Die morbide Poesie ist wunderschön, und sie geht unter die Haut – nur bringe ich sie nicht ganz mit dem zuvor als nicht sonderlich helle beschriebenen zehnjährigen Muk zusammen. Selbst wenn man auch Kindern bestimmte Seelenabgründe nicht pauschal absprechen möchte, zweifle ich doch daran, dass der Bub sie auf diese Weise artikulieren könnte.

Zwischen Dialekt und Hochsprache

Das entspricht überhaupt dem schmalen Grat, auf dem sich die Autorin sprachlich bewegt. In ihr Schrift-Deutsch übernimmt sie bestimmte grammatikalische Merkmale des Bairischen, wie die Voranstellung des Artikels vor einem Namen („der Hartl“) oder die Verwendung des Perfekts statt des Imperfekts. Das Ergebnis ist – wie immer, wenn sich in Büchern Dialekt und Hochsprache mischen – eine Art von Kunstsprache, bei der nicht ganz leicht die Balance zu halten ist, die sich hier aber auf alle Fälle flüssig liest.

Völlig stimmig sind jedenfalls die regionalen örtlichen Gegebenheiten, die Sandra Altmann schildert. Über die reinen Ortsangaben hinaus reichert sie ihre Landschaftsbeschreibungen mit stimmungsvollen Bildern an, die die ganz besondere Atmosphäre des Bergsees einfangen. Sehr gut gefallen hat mir auch die dezente Anreicherung des Textes mit der Erwähnung historischer Figuren – nicht nur des großen Ingenieurs Oskar von Miller, sondern auch des an der Front gefallenen Lyrikers August Stramm oder des Males Lovis Corinth, der am Walchensee lebte. Damit macht sie den Zeitkontext noch einmal facettenreicher.

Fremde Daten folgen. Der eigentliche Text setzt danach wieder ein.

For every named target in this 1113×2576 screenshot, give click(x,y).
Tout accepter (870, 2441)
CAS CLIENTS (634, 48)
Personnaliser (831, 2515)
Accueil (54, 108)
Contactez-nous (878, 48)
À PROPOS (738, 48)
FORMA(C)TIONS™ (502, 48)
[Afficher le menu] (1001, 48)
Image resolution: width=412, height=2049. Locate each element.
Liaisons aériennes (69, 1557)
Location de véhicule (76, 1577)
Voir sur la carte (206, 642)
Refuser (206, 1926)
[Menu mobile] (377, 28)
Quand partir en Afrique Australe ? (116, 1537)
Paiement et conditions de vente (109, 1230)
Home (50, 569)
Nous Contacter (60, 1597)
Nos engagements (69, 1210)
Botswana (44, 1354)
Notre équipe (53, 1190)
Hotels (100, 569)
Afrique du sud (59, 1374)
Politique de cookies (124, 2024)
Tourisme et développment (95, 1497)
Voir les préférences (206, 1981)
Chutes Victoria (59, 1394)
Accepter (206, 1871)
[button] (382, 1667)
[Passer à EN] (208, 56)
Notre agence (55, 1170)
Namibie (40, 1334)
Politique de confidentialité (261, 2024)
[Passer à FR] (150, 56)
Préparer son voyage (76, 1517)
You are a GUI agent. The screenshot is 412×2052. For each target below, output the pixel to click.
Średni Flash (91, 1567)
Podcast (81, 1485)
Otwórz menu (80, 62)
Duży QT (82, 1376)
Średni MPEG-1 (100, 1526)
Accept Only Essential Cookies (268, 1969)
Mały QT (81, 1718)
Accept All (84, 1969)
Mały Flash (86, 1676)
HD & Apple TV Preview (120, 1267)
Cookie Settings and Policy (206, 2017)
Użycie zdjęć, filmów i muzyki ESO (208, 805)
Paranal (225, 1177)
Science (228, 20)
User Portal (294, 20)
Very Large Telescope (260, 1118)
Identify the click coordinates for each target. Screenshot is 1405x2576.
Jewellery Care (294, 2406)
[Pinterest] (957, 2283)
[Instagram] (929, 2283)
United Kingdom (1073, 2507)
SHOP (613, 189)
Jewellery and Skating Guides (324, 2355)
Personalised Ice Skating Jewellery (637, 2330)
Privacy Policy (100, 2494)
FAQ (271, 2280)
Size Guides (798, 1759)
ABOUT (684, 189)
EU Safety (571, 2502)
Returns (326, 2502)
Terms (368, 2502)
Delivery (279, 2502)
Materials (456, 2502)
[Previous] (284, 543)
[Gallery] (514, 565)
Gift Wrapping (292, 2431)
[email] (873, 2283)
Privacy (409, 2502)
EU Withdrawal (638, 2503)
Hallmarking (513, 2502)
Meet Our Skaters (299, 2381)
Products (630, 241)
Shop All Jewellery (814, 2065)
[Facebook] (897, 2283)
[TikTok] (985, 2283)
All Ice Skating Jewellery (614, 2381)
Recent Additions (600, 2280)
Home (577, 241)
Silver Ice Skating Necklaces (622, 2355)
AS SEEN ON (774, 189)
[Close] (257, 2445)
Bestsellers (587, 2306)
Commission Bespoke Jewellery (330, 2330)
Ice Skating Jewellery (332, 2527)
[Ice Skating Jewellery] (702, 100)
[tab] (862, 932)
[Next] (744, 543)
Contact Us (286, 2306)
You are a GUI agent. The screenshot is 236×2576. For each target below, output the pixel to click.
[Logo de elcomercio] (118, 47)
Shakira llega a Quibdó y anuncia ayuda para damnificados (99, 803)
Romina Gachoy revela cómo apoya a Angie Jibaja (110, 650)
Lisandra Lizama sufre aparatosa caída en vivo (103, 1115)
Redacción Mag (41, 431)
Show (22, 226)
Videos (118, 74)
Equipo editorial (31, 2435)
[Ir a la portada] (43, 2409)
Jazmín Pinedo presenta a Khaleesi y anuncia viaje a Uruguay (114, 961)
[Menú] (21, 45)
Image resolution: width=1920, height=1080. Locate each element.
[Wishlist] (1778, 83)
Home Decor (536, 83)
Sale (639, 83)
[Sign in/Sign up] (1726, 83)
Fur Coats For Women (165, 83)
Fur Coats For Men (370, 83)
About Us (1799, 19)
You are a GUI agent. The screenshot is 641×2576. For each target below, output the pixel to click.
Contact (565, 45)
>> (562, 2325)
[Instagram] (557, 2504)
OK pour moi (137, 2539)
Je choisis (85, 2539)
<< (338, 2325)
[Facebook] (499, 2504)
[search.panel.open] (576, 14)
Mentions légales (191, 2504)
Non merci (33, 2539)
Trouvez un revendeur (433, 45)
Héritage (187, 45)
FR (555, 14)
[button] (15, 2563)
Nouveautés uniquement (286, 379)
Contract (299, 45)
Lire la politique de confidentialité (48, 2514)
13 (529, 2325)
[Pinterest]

Sehr gut eingefangen finde ich zudem die Mentalität in einem abgelegenen, ländlichen Umfeld zwischen Tradition und Umbruch, Aberglaube und Aufgeklärtheit. Die Ängste, die Abwehrreaktionen, die Zweifel auf der einen Seite, die Fortschrittsgläubigkeit und das Wittern guter Geschäfte auf der anderen Seite: Das kommt glaubhaft rüber. Sandra Altmann zeichnet das Bild einer Epoche und fängt zugleich zeitlose menschliche Verhaltensweisen ein.

Insofern bringt sie auf den gerade einmal gut 170 Seiten ihres Romans sehr viel unter. Weit über das rein lokalpatriotische Interesse hinaus, das ich als Liebhaber des Walchensees an dem Text habe, bietet der Roman hohe literarische Qualitäten an, die ihn unbedingt lesenswert machen.

  • Sandra Altmann, Triebwasser, Volk Verlag, 176 Seiten, 22 Euro.